“Balyoz” olarak bilinen davada 16-18-20 yıl hapis cezası alan 326 kişiden 324’ü asker, ikisi sivil. Mahkemenin gerekçeli kararı yazıldıktan sonra dosya Yargıtay 9. Ceza Dairesi’ne gelecek. Onca askerin hüküm giymesi insanın yüreğini sızlatıyor. Hele, böyle bayram günlerinde demir kapıların, kör pencerelerin arkasında sessiz ağıtlar bile vardır.
Daha önce adını bile duymadığımız askerlerden mektuplar geliyor. Satır satır okuyor, dertlerine, sıkıntılarına ortak oluyoruz. Bugün, Deniz Kurmay Albay Utku Arslan’ın mektubunu okuyalım:
İstihbaratçı yöntemi: Ali araba çalmış
Balyoz davası hakkında şu ana kadar pek çok şey yazıldı. Kimi televizyon ve gazeteler ‘bunlar kesinlikle gerçektir’, kimisi ise ‘bu iddialar kesinlikle yalandır, delil olarak gösterilenler sahtedir’ diyor. 200 bin sayfayı geçen dava klasörlerini okuyup işin içinden çıkması mümkün değil. O nedenle insanlar gazete, televizyon ve internette anlatılanlara, yazılanlarla yetinip bir fikir sahibi olmaya çalışıyorlar.
Yabancı istihbarat örgütleri tarafından çok sık kullanılan bir yöntemden örnek vereyim. Diyelim ki, Ali isminde dürüstlüğü ile tanınan birisini sizin çıkarlarınız doğrultusunda davranmadığı için karalamak istiyorsunuz. Önce crtaya bir yalan atıyorsunuz ‘Ali araba çalmış’. Bunun başlangıçta inandırıcılığı olmuyor
Ardından ikinci yalan geliyor ‘Ali kırmızı bir Mercedes çalmış.’ Bir süre sonra üçüncü aşamaya geçiliyor ‘Ali mavi bir BMW çalmış.’ Bu aşamadan sonra medyadaki adamlarınız devreye giriyor ve tartışma başlatıyor. ‘Ali bir hırsızdır (!) bunu tartışmaya bile gerek yok, önemli olan kırmızı Mercedes mi çalmış yoksa mavi BMW mi?’ Böylece, gerçeklerle yani ortada çalınan bir araba olmadığı ile kimse ilgilenmiyor ve Ali'nin güvenilirliği, hırsızlığı tartışılıyor ve istenilen amaca ulaşılıyor.
Sonuç olarak Türkiye'de ve Balyoz davasında da yaşanan budur.
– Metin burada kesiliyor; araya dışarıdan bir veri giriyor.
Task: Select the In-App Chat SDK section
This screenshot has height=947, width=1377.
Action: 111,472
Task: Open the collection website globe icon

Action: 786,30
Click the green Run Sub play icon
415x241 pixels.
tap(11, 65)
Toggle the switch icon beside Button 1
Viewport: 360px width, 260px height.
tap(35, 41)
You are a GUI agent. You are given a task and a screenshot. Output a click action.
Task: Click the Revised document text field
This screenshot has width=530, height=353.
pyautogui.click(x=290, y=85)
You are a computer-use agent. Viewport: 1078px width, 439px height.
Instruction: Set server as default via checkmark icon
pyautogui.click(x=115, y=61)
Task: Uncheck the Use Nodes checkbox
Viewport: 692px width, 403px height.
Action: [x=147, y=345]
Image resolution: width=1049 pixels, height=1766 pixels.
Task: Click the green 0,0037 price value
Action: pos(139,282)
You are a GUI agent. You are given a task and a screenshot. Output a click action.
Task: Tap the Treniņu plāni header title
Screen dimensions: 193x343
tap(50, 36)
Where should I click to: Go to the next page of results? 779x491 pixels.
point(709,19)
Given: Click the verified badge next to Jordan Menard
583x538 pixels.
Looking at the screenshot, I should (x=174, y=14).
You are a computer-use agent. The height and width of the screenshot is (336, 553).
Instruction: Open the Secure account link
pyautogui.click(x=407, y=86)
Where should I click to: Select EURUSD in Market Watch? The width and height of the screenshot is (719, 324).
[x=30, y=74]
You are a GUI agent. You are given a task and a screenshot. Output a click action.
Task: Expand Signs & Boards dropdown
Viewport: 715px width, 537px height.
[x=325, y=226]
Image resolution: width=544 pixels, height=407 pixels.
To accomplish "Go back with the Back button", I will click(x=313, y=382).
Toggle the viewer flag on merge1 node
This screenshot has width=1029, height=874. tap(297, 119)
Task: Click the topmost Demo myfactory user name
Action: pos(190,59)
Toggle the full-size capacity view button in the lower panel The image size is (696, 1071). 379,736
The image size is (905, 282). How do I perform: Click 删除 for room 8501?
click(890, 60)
Ortada 2003 yılında bir darbe veya teşebbüsünün olmadığını, sanıklar hakkında tek bir imzalı belge olmadığını, 30 bilirkişi raporunun CD'lerin sahte olduğunu ortaya koyduğunu, yaşanan hukuksuzlukları kimse görmüyor ve medyanın yönlendirdiği şekilde ‘darbecilerle hesaplaştık’ diyor. Hâlbuki ortada ne darbe var ne de darbeci.”
Bu soruları kendinize sorun
Albay Utku Arslan, “suçlu profili” hakkında sorular yöneltmiş. Böyle bir bayram gününde, insanların bu soruları kendilerini sormalarını, “suçlu insan bunları yapar mı?” diye düşünmelerini öneriyor.
İşte o sorular:
1. "Duruşmalar Televizyondan Canlı yayınlansın" diye imza kampanyası başlatıp, toplanan 50.000 imza ile Adalet Bakanlığına başvurur mu?
2. Mahkemenin çağırmasını beklemeden yurt dışından gelip "beni yargılayın" der mi?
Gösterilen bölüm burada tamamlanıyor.